PROBLEM REQUIREMENTS:
Only the lines from the one containing "Task: Click the Cofnij undo button" through the last line of the data below belong in your answer, copied exactly and without pictures.

DATA FOR ANALYSIS:
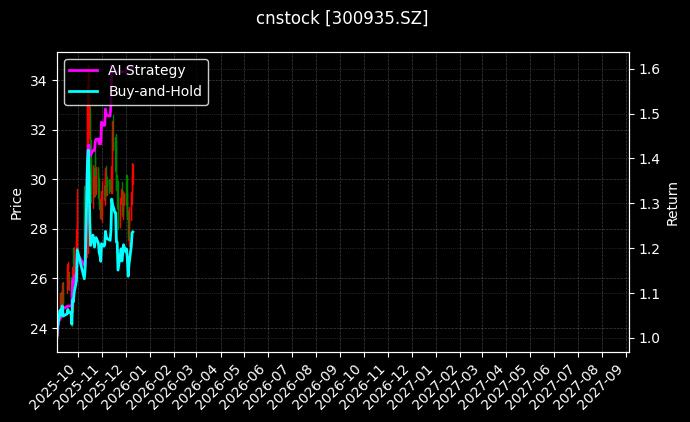The height and width of the screenshot is (422, 690).
Task: Click the chart title cnstock [300935.SZ]
Action: coord(344,18)
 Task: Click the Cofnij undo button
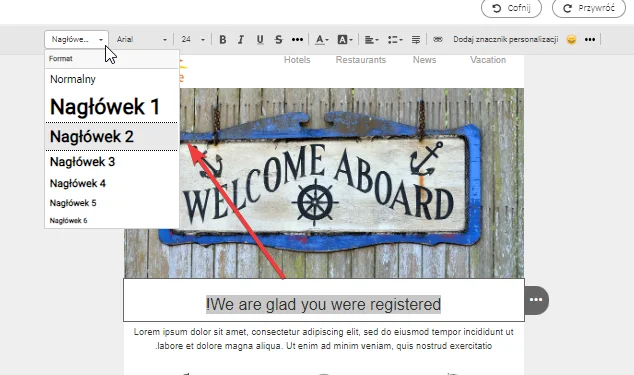pos(511,8)
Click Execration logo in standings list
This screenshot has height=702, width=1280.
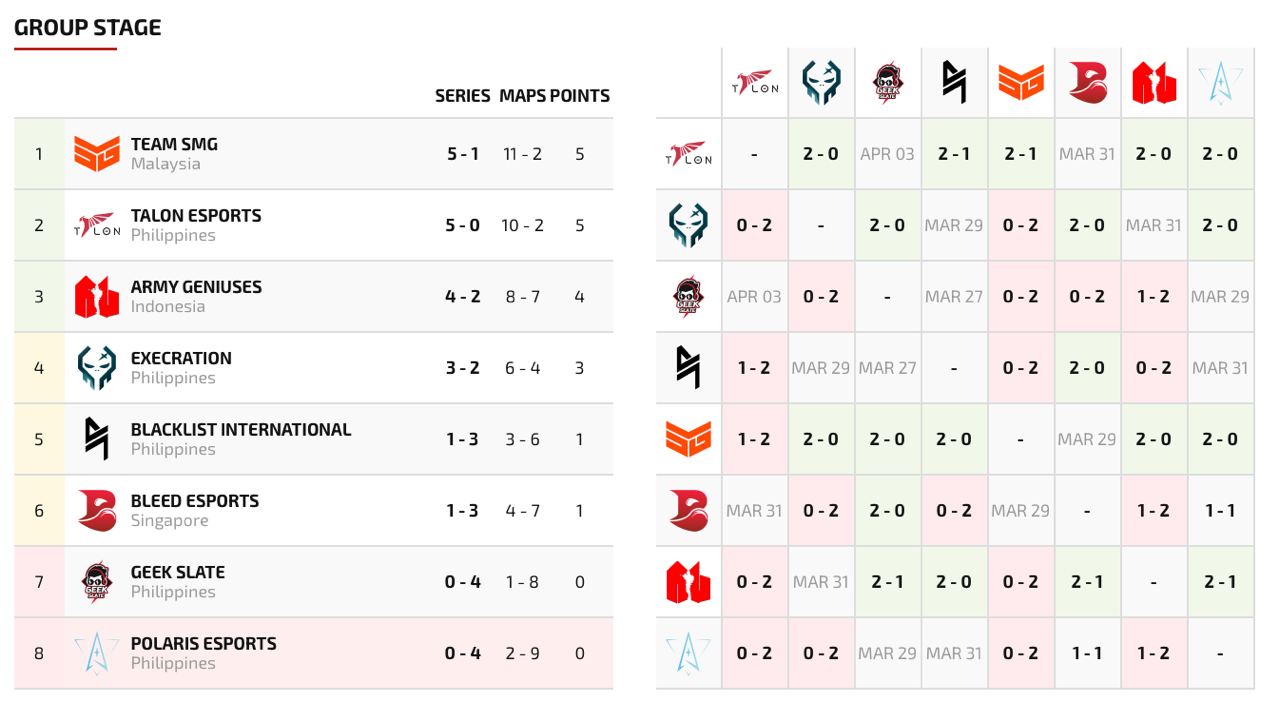(97, 368)
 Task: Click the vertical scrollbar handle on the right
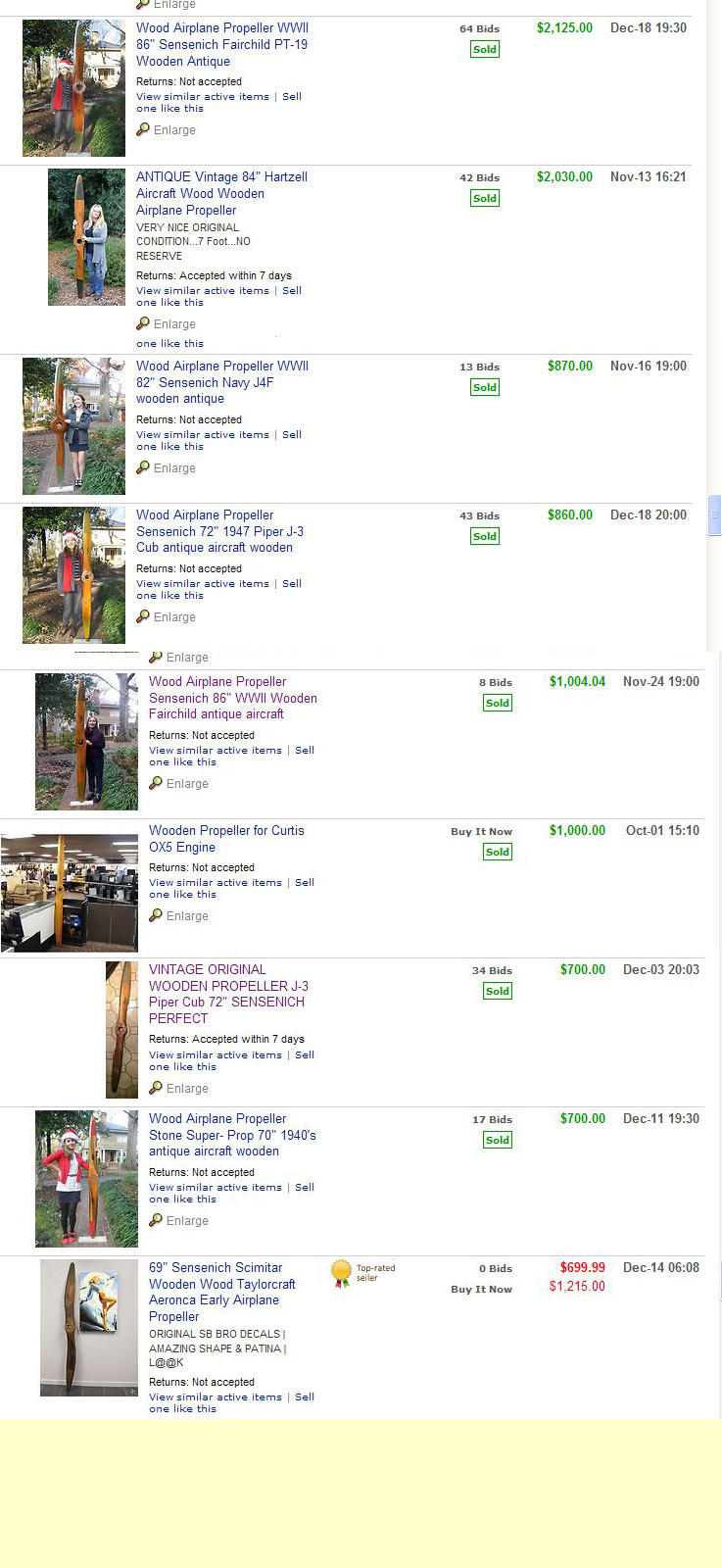click(714, 514)
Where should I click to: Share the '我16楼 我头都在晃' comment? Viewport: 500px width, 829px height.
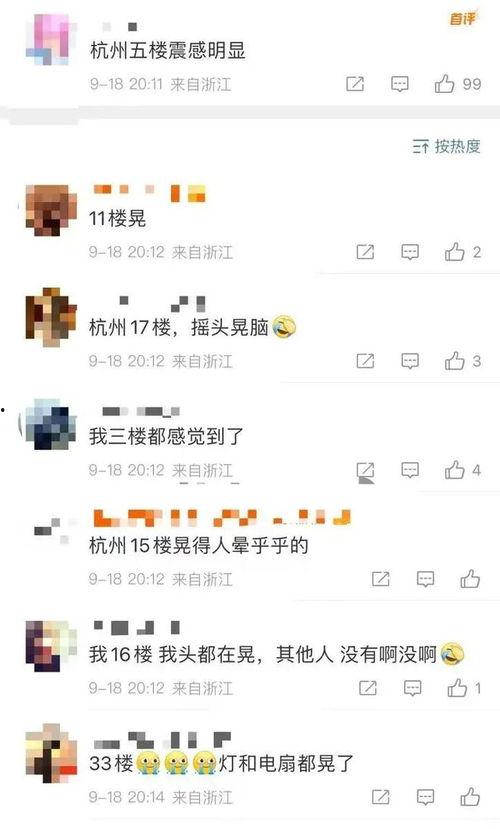[x=367, y=688]
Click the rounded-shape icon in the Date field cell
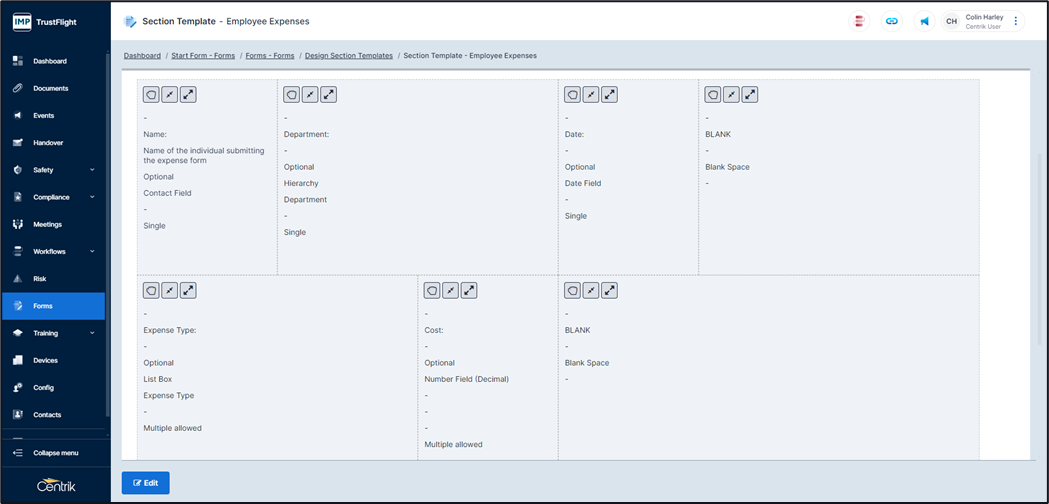This screenshot has width=1049, height=504. point(573,95)
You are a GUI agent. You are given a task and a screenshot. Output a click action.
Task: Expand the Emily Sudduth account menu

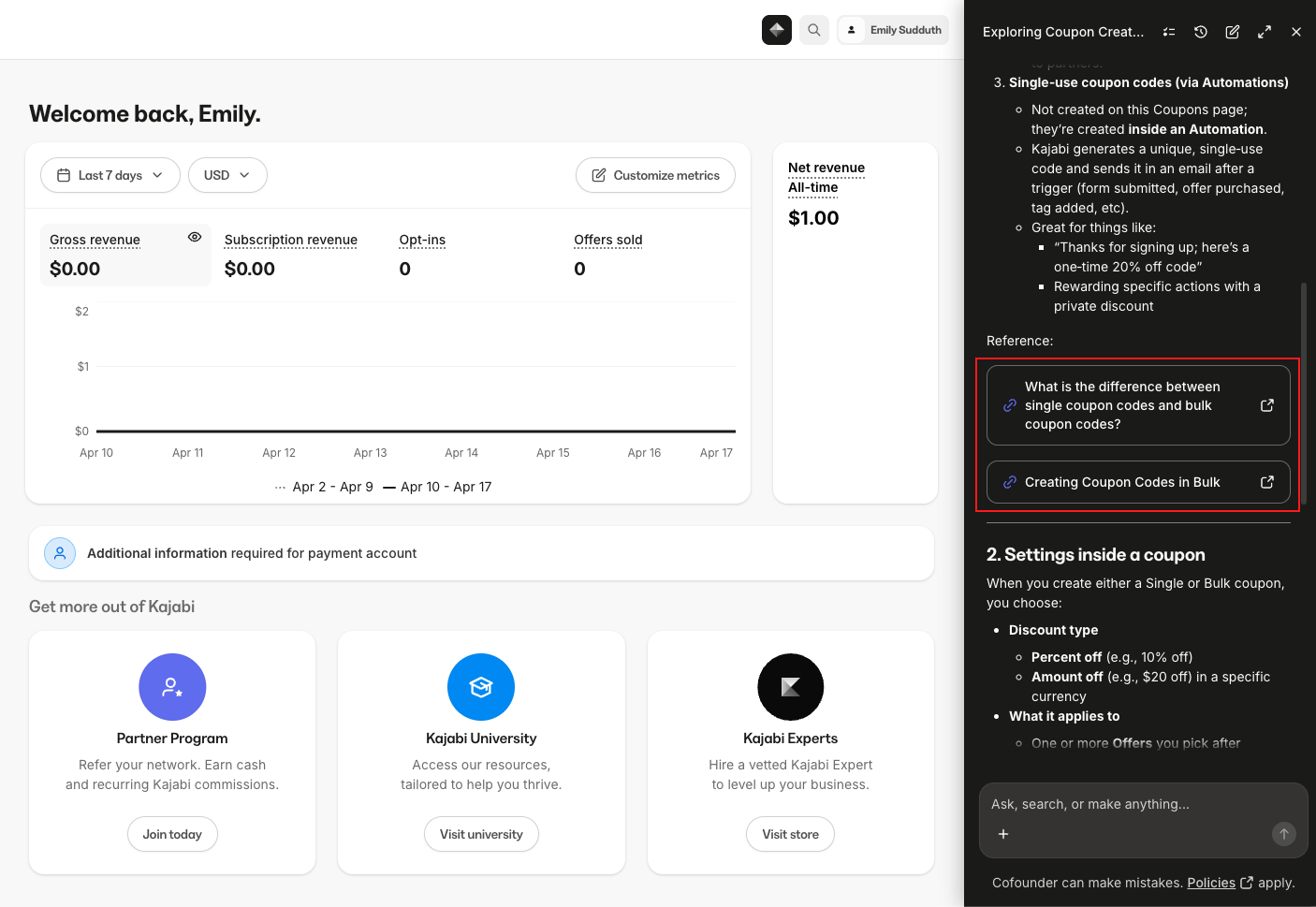coord(893,29)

OUTPUT OF THE EXERCISE:
 Task: Click the Cofnij undo button
pos(511,8)
Click Execration logo in standings list
This screenshot has height=702, width=1280.
(97, 368)
 Task: Click the vertical scrollbar handle on the right
click(714, 514)
Where should I click to: Share the '我16楼 我头都在晃' comment? Viewport: 500px width, 829px height.
[x=367, y=688]
Click the rounded-shape icon in the Date field cell
This screenshot has width=1049, height=504. point(573,95)
You are a GUI agent. You are given a task and a screenshot. Output a click action.
Task: Expand the Emily Sudduth account menu

coord(893,29)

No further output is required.